Porvir – Eles estão preocupados com o passado? Charles Fadel – Com os anos 1980. E eles não percebem que já se passaram 40 anos. E, mesmo quando a OCDE (Organização para a Cooperação e Desenvolvimento Econômico) olha para a educação ao redor do mundo, eles apenas comparam o que as pessoas estão fazendo agora, mas não se preocupam com o que deveria ser feito no futuro.
Porvir – No livro, você afirma que é importante engajar os educadores, pois são tão importantes quanto especialistas e governos. O que precisamos fazer para incluí-los nessa conversa sobre inteligência artificial? Charles Fadel – Agora você me fez uma pergunta sobre o “como”. Você mudou do “o que” estamos ensinando para o “como”. E essa é uma distinção que eu faço constantemente, porque é muito fácil voltar ao “como”. Quando falamos sobre como obter as opiniões dos professores, é necessário entender a realidade deles na sala de aula. Mas eu não pediria aos professores que opinassem sobre o “o que” deveríamos estar ensinando, porque eles não têm essa visão. Eles não têm ideia de como isso é usado no mundo real.

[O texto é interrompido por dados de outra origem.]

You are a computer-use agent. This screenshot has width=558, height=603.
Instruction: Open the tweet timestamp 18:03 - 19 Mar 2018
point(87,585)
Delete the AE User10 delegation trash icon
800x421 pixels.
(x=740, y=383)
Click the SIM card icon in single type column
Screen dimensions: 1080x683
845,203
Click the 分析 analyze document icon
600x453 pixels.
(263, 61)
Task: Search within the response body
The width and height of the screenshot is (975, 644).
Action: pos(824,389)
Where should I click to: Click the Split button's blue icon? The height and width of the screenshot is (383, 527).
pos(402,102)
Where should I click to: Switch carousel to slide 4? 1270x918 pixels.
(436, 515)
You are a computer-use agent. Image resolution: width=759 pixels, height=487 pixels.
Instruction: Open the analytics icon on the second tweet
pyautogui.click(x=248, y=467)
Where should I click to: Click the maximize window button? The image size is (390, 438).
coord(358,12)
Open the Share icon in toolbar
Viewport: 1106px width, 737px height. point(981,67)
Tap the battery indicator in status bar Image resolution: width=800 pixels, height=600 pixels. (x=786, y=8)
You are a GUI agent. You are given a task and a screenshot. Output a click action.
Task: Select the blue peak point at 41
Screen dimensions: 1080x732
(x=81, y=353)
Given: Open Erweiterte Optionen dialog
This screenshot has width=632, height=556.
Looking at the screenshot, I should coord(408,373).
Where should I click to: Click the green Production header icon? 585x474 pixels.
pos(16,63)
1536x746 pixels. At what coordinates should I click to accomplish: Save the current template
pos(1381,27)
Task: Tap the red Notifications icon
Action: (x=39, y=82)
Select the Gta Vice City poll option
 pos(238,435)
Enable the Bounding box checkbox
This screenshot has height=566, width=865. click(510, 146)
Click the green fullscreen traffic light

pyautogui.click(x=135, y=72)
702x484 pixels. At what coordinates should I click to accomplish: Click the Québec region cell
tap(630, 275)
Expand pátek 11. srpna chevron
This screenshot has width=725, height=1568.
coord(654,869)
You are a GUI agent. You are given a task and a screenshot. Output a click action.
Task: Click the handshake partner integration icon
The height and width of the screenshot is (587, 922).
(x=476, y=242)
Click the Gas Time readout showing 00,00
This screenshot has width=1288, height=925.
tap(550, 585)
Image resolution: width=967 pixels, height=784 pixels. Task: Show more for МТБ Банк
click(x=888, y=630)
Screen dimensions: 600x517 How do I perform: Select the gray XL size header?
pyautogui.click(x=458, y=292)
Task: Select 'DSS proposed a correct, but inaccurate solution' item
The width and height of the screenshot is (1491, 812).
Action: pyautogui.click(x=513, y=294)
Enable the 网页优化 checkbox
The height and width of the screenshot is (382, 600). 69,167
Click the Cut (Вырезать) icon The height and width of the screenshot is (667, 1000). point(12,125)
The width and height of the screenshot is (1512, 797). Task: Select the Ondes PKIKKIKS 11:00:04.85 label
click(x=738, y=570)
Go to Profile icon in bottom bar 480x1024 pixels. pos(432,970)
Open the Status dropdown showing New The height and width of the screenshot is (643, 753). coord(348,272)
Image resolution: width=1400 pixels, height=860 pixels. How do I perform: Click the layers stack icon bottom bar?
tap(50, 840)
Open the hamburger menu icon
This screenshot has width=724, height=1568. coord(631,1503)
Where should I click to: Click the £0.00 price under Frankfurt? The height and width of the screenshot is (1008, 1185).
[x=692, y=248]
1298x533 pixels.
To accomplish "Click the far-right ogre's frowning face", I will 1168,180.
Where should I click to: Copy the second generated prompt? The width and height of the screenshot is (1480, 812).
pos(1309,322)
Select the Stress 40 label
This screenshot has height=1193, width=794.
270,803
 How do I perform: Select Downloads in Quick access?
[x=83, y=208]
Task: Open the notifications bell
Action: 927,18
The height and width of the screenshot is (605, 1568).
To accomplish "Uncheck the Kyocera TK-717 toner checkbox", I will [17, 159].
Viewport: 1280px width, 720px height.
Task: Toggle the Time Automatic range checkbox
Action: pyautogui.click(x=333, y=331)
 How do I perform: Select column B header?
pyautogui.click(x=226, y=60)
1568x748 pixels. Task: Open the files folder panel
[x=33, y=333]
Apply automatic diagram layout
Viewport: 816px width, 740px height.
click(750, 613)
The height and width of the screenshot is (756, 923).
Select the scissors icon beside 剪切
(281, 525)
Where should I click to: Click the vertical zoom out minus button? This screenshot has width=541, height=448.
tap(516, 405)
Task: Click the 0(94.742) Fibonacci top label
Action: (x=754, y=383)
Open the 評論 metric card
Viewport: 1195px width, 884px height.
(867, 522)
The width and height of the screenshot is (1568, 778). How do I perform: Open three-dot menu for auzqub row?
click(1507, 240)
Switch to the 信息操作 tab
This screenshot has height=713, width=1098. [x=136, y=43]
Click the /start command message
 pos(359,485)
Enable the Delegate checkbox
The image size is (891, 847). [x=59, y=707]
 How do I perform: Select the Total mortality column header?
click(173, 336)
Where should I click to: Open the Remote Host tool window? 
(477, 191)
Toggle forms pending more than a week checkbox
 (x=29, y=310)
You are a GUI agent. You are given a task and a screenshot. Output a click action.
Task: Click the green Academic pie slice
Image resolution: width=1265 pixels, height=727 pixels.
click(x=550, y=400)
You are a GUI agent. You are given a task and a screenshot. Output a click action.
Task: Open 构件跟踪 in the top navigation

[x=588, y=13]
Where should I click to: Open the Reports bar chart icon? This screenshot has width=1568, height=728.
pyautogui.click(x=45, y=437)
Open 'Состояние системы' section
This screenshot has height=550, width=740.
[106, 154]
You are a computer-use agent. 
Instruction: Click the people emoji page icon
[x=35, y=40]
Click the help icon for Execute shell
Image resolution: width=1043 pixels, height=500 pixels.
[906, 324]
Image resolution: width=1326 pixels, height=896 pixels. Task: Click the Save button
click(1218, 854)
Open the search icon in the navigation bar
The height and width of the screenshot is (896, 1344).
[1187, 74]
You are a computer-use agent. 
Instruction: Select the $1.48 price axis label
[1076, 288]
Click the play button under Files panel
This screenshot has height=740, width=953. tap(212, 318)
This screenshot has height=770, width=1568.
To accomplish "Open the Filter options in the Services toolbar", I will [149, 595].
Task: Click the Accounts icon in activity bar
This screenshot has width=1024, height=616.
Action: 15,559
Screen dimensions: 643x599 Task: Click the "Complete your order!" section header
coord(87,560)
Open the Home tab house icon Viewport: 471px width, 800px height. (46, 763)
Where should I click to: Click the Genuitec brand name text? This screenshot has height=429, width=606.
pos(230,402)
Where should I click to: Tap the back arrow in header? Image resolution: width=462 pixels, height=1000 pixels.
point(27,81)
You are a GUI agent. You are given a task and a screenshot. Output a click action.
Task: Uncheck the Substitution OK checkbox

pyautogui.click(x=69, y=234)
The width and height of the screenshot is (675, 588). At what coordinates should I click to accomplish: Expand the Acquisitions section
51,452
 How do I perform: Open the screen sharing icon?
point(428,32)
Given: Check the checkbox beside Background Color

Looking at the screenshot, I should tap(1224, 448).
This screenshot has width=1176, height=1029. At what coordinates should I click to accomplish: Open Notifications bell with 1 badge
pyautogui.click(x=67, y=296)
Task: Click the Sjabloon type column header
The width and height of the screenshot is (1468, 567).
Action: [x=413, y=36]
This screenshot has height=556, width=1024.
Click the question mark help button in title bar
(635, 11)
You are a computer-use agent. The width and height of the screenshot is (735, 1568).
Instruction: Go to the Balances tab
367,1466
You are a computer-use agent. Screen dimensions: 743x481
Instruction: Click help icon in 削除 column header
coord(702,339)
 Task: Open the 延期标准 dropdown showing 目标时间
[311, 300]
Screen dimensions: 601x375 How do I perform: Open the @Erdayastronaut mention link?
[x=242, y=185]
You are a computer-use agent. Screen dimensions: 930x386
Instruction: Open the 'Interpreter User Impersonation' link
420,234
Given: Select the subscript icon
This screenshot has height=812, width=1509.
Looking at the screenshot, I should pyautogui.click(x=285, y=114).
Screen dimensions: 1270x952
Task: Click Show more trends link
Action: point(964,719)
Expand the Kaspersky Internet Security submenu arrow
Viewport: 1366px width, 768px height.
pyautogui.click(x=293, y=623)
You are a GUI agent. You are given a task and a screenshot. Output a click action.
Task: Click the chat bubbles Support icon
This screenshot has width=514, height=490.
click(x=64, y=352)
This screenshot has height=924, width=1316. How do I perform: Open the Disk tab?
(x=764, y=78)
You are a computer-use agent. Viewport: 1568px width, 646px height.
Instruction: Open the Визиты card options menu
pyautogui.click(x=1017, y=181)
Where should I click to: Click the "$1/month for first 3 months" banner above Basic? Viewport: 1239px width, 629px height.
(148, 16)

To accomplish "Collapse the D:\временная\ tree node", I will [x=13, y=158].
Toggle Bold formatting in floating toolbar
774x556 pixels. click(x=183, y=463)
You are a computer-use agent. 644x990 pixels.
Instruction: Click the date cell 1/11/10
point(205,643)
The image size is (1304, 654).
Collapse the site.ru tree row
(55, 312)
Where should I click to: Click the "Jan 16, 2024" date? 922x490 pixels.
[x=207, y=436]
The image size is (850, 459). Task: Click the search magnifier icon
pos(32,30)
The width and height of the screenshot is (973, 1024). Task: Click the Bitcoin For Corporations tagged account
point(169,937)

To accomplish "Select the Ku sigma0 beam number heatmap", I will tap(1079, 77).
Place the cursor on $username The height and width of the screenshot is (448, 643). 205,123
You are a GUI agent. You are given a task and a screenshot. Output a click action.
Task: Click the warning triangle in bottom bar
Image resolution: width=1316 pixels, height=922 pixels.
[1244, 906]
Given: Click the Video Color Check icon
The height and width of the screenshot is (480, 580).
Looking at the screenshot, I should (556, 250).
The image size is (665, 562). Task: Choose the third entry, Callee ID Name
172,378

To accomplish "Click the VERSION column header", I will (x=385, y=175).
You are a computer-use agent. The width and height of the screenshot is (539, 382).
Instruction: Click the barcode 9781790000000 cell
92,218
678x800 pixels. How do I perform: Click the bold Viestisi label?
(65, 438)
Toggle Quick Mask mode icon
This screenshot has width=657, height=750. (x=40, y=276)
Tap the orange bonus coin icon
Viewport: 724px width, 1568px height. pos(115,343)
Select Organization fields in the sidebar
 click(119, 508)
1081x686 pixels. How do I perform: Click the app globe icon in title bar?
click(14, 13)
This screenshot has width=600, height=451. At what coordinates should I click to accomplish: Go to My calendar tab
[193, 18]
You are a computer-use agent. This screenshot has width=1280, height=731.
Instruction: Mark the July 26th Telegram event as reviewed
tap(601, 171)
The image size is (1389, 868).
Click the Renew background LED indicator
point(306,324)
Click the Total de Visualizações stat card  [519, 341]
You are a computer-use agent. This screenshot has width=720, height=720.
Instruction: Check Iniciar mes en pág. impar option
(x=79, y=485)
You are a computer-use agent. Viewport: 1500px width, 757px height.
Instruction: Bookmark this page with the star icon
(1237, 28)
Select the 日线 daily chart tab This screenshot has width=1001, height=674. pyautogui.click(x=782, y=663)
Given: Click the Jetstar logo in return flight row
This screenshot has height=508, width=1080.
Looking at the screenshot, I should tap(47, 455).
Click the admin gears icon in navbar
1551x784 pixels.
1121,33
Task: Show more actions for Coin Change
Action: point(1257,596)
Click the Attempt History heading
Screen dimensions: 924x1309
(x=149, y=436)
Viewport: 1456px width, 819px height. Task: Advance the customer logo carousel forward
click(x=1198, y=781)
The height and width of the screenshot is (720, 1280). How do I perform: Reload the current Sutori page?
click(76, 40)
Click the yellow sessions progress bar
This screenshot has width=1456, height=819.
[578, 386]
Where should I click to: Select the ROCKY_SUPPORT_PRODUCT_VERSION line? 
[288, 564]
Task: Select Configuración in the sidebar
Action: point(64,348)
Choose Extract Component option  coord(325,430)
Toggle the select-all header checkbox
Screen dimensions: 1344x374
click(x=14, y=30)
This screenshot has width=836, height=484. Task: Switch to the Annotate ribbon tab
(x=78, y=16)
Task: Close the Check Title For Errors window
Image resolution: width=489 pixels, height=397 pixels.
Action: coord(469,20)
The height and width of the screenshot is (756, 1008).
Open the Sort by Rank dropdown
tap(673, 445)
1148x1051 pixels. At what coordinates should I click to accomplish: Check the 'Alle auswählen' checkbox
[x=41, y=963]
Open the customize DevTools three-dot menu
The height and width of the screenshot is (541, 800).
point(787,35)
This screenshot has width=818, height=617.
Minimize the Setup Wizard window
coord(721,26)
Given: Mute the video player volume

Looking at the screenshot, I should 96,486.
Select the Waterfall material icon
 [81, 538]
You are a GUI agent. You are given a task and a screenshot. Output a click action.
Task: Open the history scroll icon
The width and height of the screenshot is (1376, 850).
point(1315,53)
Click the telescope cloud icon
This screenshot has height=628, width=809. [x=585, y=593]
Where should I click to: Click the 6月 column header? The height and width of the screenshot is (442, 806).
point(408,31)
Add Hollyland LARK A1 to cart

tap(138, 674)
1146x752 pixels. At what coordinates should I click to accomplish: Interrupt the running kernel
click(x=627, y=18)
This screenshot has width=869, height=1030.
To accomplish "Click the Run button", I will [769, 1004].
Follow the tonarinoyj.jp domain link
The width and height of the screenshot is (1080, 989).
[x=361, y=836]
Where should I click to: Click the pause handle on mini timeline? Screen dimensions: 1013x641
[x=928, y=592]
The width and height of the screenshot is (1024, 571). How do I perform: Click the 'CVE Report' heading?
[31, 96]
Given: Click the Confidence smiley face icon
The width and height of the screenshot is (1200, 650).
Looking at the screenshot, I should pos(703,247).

O problema é que contratamos acadêmicos, que também não têm ideia de como isso é usado no mundo real. Quando eles ensinam matemática, ensinam matemática grega, e não matemática moderna. E isso é válido para todas as disciplinas. No que se refere ao “o que”, estamos presos na academia, em vez de sermos usuários das disciplinas.
Quando se trata de IA, a analogia é mais com os motores de busca. Os professores tiveram que descobrir como usar motores de busca. Eles precisam descobrir como usar IA. Há milhões de experimentos acontecendo ao redor do mundo. Eventualmente, as pessoas encontrarão bons e maus modos de usá-la. Há muitos livros e artigos sendo publicados. Em dois anos, acho que você não me fará mais essa pergunta, porque todos terão se adaptado a essa nova onda. No momento, todos estão apavorados.
Mas é como qualquer coisa nova, você tem que aprender. O problema, claro, é que muitos professores ou não têm acesso ou têm medo da tecnologia e não querem experimentar. E o ponto é: vá experimentar.